» Exercise: Only lines with the string "icon" matter here; gather them from the material below.

» Listed records:
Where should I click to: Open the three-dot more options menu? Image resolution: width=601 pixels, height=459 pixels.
--
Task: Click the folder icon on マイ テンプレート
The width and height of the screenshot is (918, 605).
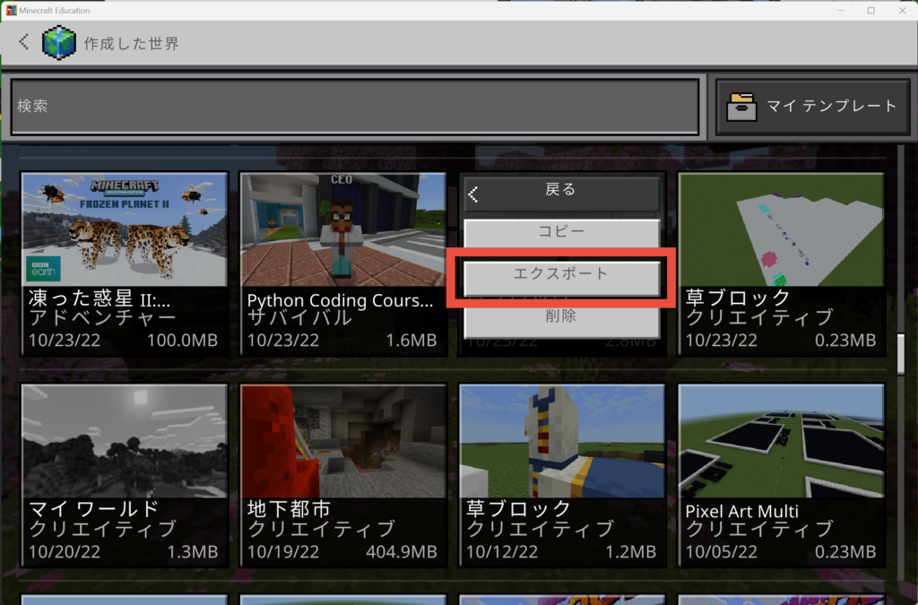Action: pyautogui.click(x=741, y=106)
---
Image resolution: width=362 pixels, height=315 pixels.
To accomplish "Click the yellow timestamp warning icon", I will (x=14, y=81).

» Answer for the task:
Task: Click the folder icon on マイ テンプレート
To accomplish "Click the yellow timestamp warning icon", I will (x=14, y=81).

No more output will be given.